(INFORMATION GIVEN begins)

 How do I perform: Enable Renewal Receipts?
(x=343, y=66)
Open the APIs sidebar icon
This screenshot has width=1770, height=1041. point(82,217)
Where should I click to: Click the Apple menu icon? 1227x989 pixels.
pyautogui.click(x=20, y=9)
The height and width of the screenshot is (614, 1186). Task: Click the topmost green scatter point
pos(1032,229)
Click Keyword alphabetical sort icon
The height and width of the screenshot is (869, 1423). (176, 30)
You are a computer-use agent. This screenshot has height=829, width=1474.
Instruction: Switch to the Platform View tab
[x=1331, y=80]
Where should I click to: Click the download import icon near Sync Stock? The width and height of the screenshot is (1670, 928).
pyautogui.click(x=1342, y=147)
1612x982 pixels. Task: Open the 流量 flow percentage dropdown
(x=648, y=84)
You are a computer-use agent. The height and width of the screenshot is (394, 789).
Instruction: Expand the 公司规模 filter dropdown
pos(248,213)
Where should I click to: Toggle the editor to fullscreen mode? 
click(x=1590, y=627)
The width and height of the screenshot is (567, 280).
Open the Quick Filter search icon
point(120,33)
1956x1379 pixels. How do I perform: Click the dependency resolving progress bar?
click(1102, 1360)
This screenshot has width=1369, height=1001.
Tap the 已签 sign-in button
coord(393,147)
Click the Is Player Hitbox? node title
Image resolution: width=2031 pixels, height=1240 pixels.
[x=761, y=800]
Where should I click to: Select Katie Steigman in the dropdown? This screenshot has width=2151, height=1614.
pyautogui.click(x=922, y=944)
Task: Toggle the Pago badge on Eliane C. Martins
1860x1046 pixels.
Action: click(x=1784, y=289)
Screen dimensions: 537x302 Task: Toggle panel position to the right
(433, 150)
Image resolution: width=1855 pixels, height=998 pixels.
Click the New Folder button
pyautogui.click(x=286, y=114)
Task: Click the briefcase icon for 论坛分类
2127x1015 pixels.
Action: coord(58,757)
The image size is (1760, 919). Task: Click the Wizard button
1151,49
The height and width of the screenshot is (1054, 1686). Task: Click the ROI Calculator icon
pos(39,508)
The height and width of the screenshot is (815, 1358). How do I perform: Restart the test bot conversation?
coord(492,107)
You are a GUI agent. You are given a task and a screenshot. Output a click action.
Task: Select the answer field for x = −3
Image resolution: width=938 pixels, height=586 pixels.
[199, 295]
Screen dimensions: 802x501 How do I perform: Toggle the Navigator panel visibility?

(INFORMATION GIVEN ends)

◆ **REQUIRED ACTION**: With "agent" as the string to match, show every line of the entries above that has it.

◆ **FINAL ANSWER**:
You are a computer-use agent. This screenshot has height=829, width=1474.
You are a computer-use agent. The height and width of the screenshot is (394, 789).
You are a GUI agent. You are given a task and a screenshot. Output a click action.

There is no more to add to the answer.